**Questions to answer**.
- a) Reproduce word for word the part of the forum discussion on buying a puppy that begins at "## Mufar42 (Jan" and ends after "in your search.".
- b) Continue the forum discussion on finding a well-bred puppy from a reputable breeder, starting after its last sentence.

I have found that well-bred pups from a reliable breeder are often less than the silly prices asked by people who are using their dogs as money making machines. Prices are particularly inflated at the moment as many people have decided that if they are at home they may as well get a puppy now, and the mills and BYBs are taking advantage of it being a seller's market. A few months ago prices on the internet were more in the £1200-1800 range, and even that was ridiculous for many of the pups on offer. I think you are very wise to do your research carefully, and take time to find the pup that is right for you. And always consider lifetime costs, rather than simply purchase price - a well-bred healthy puppy from parents who have been chosen for both health and temperament is a wise investment.


----------



## Mufar42 (Jan 1, 2017)

After reading thru this thread I am glad you have decided to wait. Waiting will also allow you to save more $ for a well bred puppy. I'm not familiar on how to buy a pup in the UK but I'd take this time to investigate. Find a breeder who knows their line of dogs and who health tests. Some members can tell you all the money a puppy ended up costing them before they were aware of the difference of buying from just anyone who bred their dog and a reputable breeder who knows their line of dogs. There is often a waiting list. Find a breeder you feel comfortable working with and who will be there for you when you have questions. Sometimes paying a bit more up front will save you much $ later on. Good luck in your search.

**Collected material**.
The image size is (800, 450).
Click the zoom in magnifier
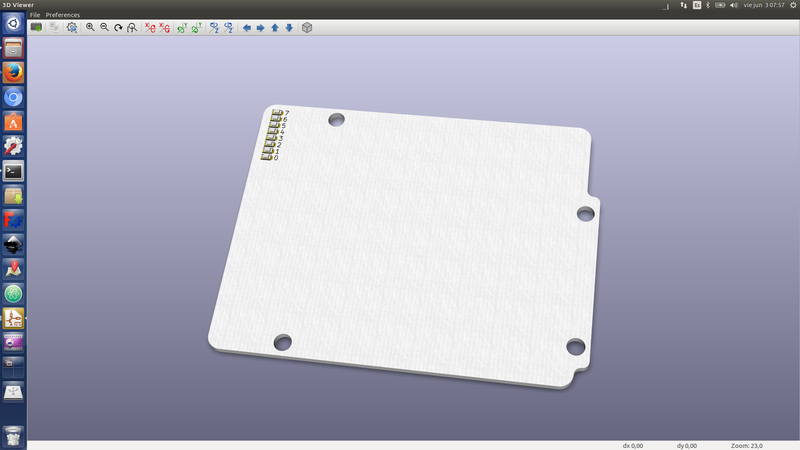[x=90, y=27]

**Numbered responses**.
- a)
## Mufar42 (Jan 1, 2017)

After reading thru this thread I am glad you have decided to wait. Waiting will also allow you to save more $ for a well bred puppy. I'm not familiar on how to buy a pup in the UK but I'd take this time to investigate. Find a breeder who knows their line of dogs and who health tests. Some members can tell you all the money a puppy ended up costing them before they were aware of the difference of buying from just anyone who bred their dog and a reputable breeder who knows their line of dogs. There is often a waiting list. Find a breeder you feel comfortable working with and who will be there for you when you have questions. Sometimes paying a bit more up front will save you much $ later on. Good luck in your search.

- b)
----------



## Vee (Mar 2, 2018)

Your doing the right thing waiting. 
Many good breeders aren’t planning to breed puppies until the pandemic is over so you are unlikely to see many quality litters pop up for a while. And as said by fjm back yard breeders are taking advantage of the sudden influx of people buying pups and putting prices up. A quality pup is often half that price! Also as people are not able to visit puppies at the moment you can’t see where pups are raised or assess the temperament of the dam which is a deal breaker for me. Also with the lockdown there are many scammers making fake adverts on sites like pets4homes and taking deposits for non existent pups.

Champdogs and kc are definitely the best route to take as sire and dam have to be kc registered and most are health tested on these platforms. I went on the waiting list on champdogs myself when getting my girl it took over a year though as the litter had to tick the boxes. 

There are breeders on champdogs of apricots and a few reds maybe contact a few and see if they have any planned litters? You may have to go on a waiting list. Also ask the owners of any studs you like the look of, if they have mated any bitches.


----------



## Sraholiv (May 10, 2020)

Hello everyone
Firstly I would like to thank everyone SO SO MUCH for persuading me to wait. 
For some reason, I thought finding a pedigree pup would be a lot harder than it actually is (think secret connections and elite groups 😂) 
I spent a few hours this morning messaging all England and Wales based toy poodle breeders on Champdogs, enquiring if they had a litter available. It’s only been a few hours and the majority have not replied BUT we have found a breeder who is planning a litter in two months! 
I contacted her and asked if we could be put down on the waiting list and she accepted !! We are beyond ecstatic! By her profile, I can see she mainly focuses on red and apricot pups... this is like a dream come true!

however, now the initial bliss has slightly worn off, I’m not sure how to approach the topic of price, gender and how far down we are on the waitlist. We’ve never bought from a professional breeder and I’m intimidated.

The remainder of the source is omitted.